AIM OF THE EXERCISE
Copy out everything from the line containing "Reset Team Leader role with refresh icon" down to the line containing "Action: [503, 300]", keeping every line exactly as it is.
[begin RECORDS FOR THE EXERCISE]
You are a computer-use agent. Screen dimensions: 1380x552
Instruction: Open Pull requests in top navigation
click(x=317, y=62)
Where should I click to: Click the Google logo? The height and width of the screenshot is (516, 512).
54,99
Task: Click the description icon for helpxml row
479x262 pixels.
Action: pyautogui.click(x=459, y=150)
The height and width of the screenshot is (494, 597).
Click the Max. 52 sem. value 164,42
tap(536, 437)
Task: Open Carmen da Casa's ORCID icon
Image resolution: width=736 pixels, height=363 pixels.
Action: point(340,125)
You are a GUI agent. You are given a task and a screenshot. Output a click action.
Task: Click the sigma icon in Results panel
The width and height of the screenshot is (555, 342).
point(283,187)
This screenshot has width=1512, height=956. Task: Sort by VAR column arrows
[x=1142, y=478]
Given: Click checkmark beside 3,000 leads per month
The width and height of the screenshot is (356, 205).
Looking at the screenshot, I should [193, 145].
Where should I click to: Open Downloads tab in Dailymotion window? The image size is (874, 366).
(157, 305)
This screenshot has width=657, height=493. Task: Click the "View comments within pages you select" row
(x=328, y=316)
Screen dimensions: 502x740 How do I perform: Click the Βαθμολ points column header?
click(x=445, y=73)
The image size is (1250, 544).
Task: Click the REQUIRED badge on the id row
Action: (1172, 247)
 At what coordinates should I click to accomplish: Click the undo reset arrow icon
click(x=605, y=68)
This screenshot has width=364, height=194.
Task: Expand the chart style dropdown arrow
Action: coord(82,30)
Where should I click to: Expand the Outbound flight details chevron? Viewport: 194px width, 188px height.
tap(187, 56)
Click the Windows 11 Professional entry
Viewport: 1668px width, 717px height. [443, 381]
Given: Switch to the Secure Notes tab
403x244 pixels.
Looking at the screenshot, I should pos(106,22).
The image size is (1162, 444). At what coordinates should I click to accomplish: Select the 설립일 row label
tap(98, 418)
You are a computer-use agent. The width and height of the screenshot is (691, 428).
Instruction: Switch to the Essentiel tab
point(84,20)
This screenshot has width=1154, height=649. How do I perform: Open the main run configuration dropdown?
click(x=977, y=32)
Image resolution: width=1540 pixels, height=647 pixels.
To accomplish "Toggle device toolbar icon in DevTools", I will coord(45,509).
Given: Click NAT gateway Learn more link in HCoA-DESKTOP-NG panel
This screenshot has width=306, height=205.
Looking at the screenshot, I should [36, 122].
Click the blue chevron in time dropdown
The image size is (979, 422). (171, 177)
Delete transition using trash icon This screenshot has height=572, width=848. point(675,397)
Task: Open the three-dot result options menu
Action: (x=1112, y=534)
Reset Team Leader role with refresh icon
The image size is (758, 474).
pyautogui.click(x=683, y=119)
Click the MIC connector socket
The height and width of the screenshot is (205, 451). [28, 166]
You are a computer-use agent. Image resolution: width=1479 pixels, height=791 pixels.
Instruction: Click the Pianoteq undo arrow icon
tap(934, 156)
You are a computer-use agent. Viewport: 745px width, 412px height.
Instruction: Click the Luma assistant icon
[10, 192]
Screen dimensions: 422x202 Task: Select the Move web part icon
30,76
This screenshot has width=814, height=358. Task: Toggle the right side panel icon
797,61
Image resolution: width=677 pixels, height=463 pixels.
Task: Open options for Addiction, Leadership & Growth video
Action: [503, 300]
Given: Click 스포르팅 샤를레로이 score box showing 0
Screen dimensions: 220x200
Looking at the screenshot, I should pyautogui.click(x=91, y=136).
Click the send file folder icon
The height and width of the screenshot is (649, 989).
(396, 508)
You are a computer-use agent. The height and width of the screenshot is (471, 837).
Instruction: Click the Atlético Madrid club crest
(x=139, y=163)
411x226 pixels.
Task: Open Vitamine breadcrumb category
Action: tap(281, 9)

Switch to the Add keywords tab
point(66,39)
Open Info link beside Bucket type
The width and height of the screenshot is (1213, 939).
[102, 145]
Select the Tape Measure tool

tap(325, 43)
[end RECORDS FOR THE EXERCISE]
TASK RESPONSE
Reset Team Leader role with refresh icon
The image size is (758, 474).
pyautogui.click(x=683, y=119)
Click the MIC connector socket
The height and width of the screenshot is (205, 451). [28, 166]
You are a computer-use agent. Image resolution: width=1479 pixels, height=791 pixels.
Instruction: Click the Pianoteq undo arrow icon
tap(934, 156)
You are a computer-use agent. Viewport: 745px width, 412px height.
Instruction: Click the Luma assistant icon
[10, 192]
Screen dimensions: 422x202 Task: Select the Move web part icon
30,76
This screenshot has width=814, height=358. Task: Toggle the right side panel icon
797,61
Image resolution: width=677 pixels, height=463 pixels.
Task: Open options for Addiction, Leadership & Growth video
Action: [503, 300]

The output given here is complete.